Percayakah jika kamu berada
di suatu tempat, kamu serasa berada di tempat lain yang jauh.
Setelah
meninggalkan Labuan Bajo, Makassar adalah tujuan selanjutnya. Menjadi kota
besar pertama yang saya datangi setelah dua bulan tinggal di Bima dan lima
bulan di Labuan Bajo. Berada di kota
besar membuat hal-hal kecil terasa menjadi kejutan, misalnya lampu lalu lintas,
kemacetan, mall, bioskop, dan perpustakaan.
Tidak
hanya kejutan dari besarnya kota yang saya rasakan, tapi juga dari kegiatan,
orang-orang, dan keadaan selama di sini. Hal-hal itu serasa membawa saya
kembali ke Semarang, lima tahun yang lalu. Hal pertama yang menjadi pintu
pengantar ke masa lalu adalah datang ke perpustakaan Kata Kerja di Wesabbe.
Bertemu dan bercerita mengenai buku dan sastra dengan bang Aan Mansyur ditemani
kopi hangat. Serta menenggelamkan diri ke dalam buku-buku yang menarik.
Di
Kata Kerja orang-orang datang dan pergi, membaca dan meminjam-mengembalikan
buku, bercerita dan berdiskusi, beristirahat sejenak dan menginap, atau sekadar
menampakkan muka, koran minggu, cerpen, novel, puisi, serta pola hidup
nocturnal. Hal ini sangat mirip dengan kehidupan di basecamp komunitas Histeria
yang menjadi tempat saya berkegiatan selama di Semarang. Begitupun dengan kelas
menulis yang saya ikuti di Kata Kerja, mengingatkan pada kegiatan rutin dalam
komunitas Lacikata selama di Semarang. Hal lain yang makin menguatkan adalah
nasi telor yang menjadi pilihan makanan saat berhemat.

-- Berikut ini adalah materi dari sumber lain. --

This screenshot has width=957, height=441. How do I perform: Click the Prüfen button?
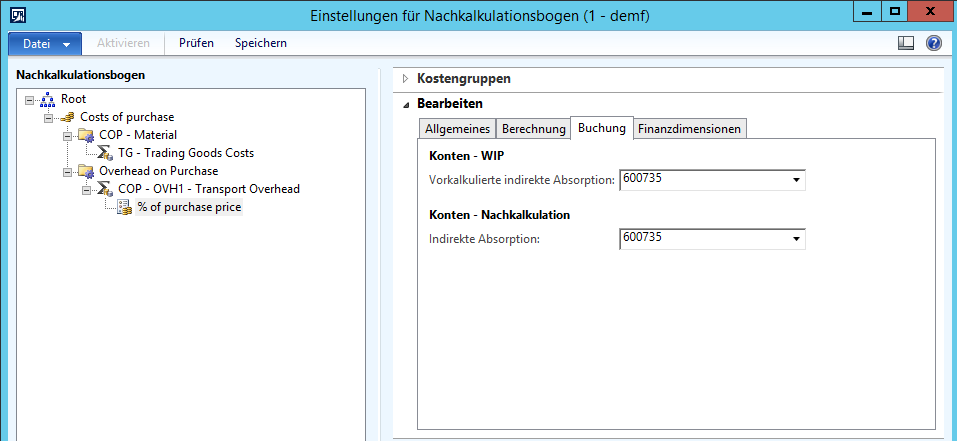tap(196, 43)
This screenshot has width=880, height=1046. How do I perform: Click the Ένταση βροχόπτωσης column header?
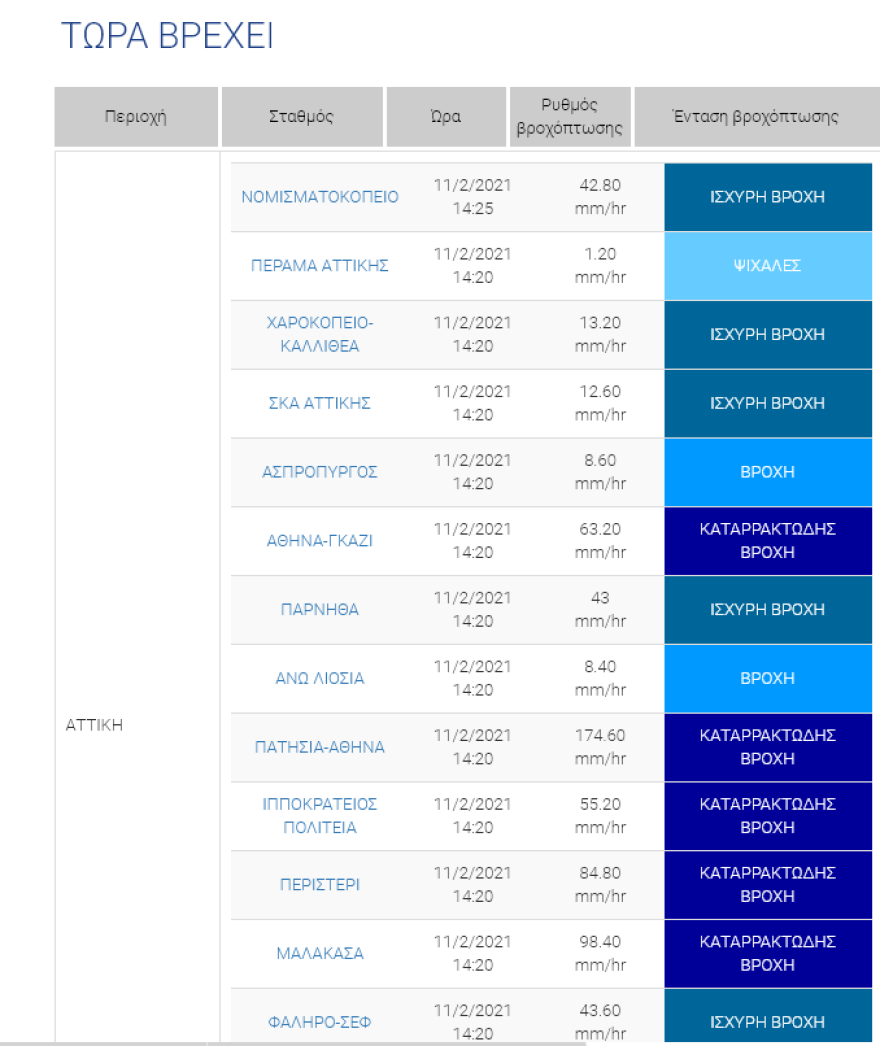click(755, 117)
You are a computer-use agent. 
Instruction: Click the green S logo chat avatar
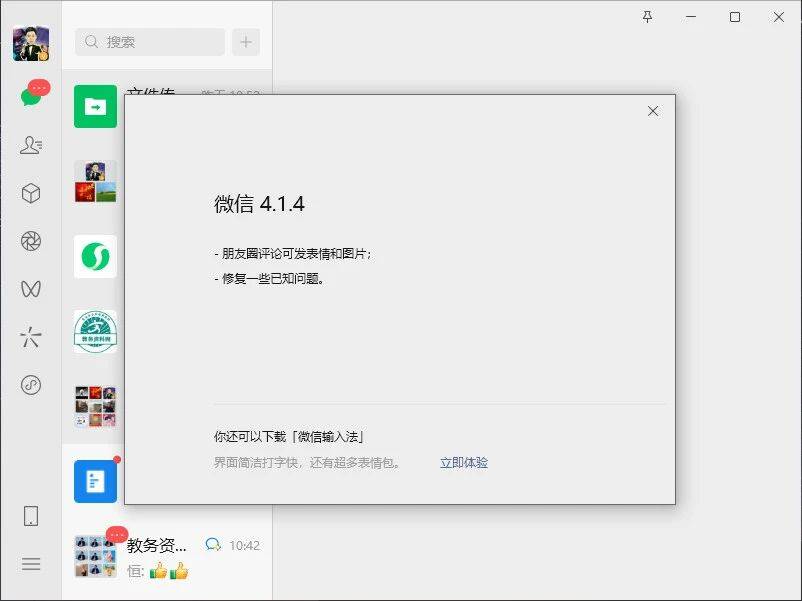[95, 255]
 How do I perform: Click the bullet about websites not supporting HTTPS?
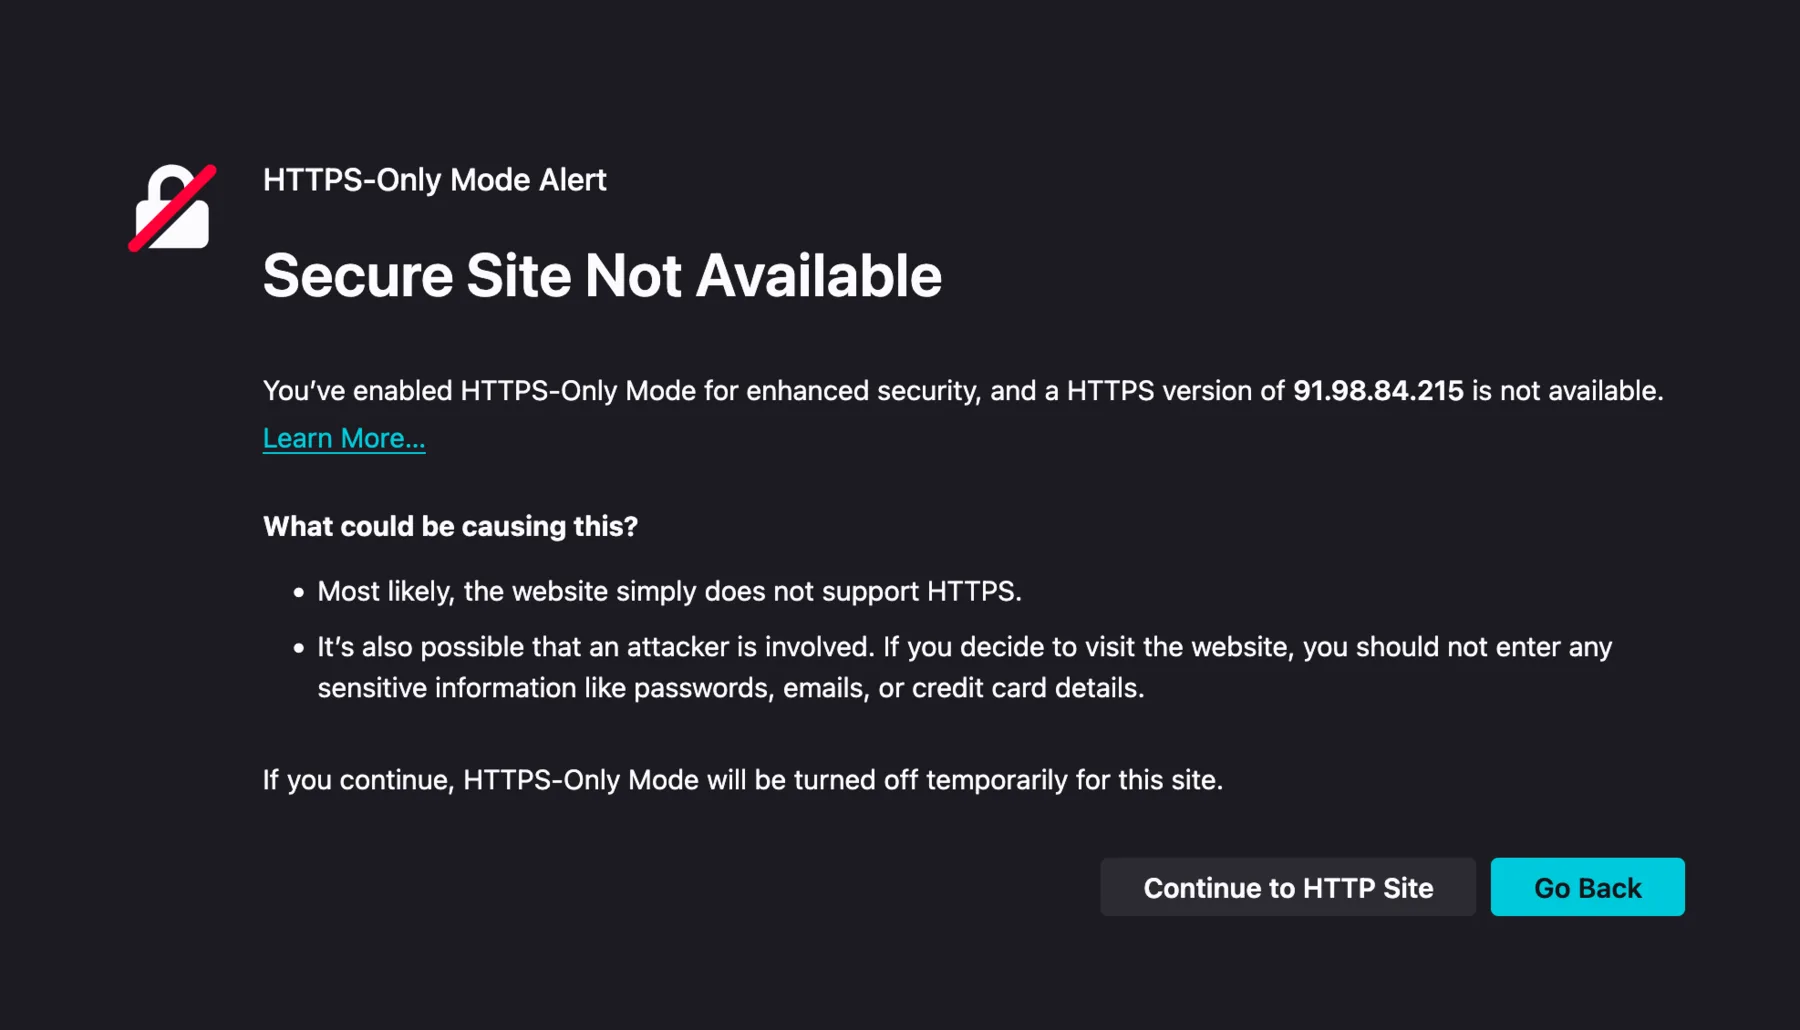670,591

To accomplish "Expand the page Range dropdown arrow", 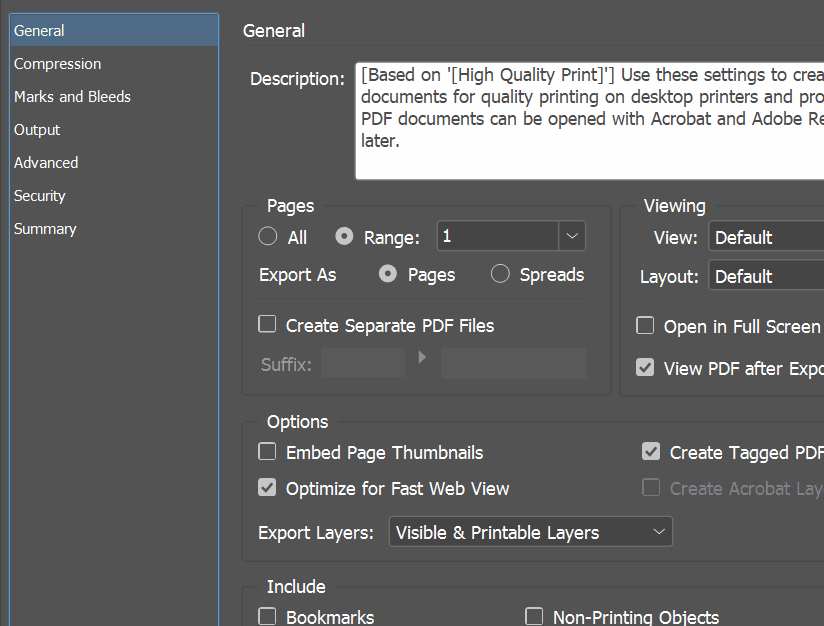I will [x=572, y=236].
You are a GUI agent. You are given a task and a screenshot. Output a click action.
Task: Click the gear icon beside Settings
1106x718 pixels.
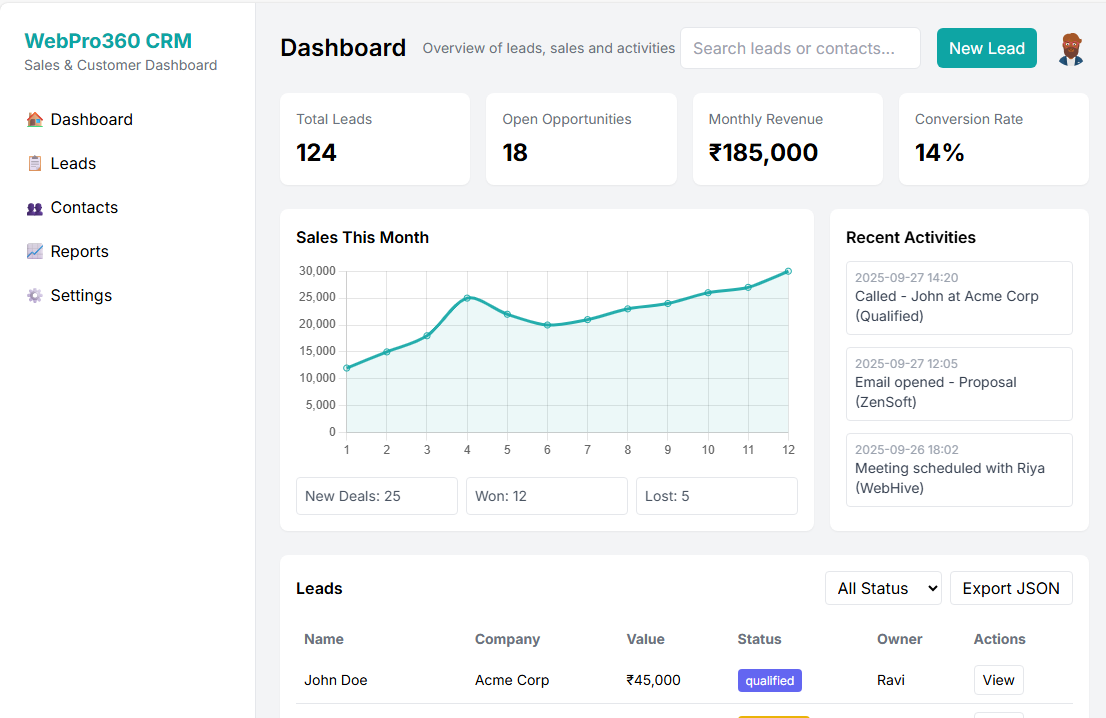35,296
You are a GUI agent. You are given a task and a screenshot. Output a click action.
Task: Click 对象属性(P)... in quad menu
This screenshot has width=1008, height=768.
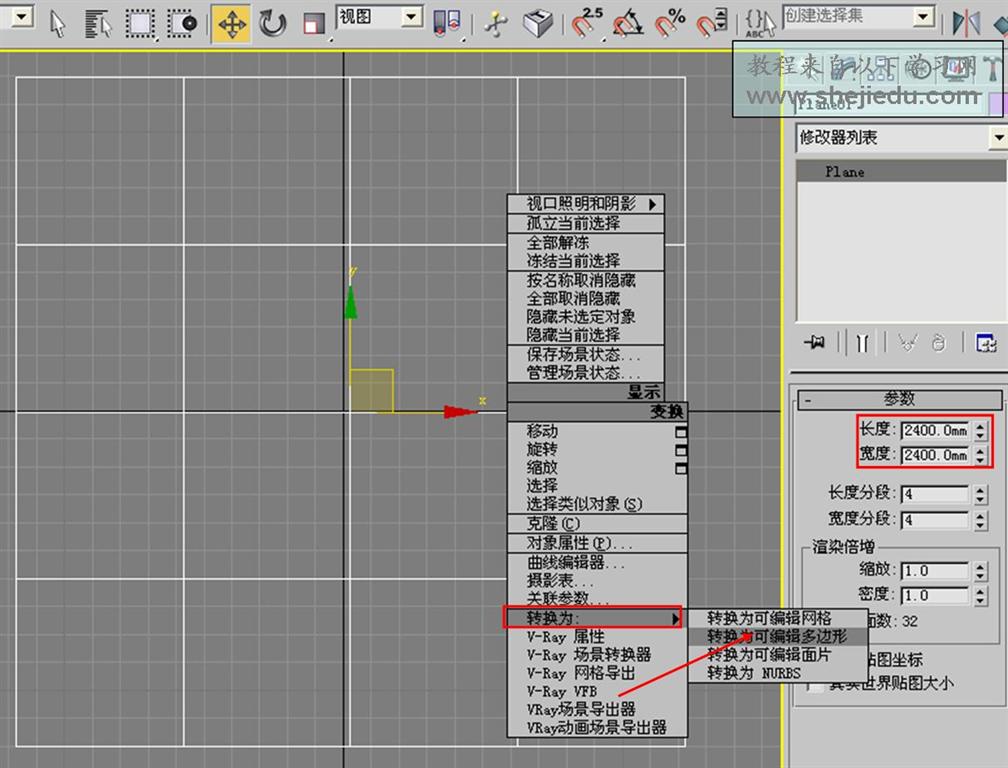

Harga dan cara penyajianpun
sama dengan nasi telor yang sering saya makan saat di Semarang. Apakah
perjalanan ini mesin waktu?
Akhir
minggu pertama di Makassar, saya dua kali menemani Kevin dan teman-temannya
latihan di studio band, sebelum mereka tampil sebagai band pembuka di salah
salah satu konser. Setelah tampil, nasi kotakpun dibagikan untuk dinikmati
bersama. Lagi-lagi ini mengingatkan pada kegiatan-kegiatan selama di Semarang.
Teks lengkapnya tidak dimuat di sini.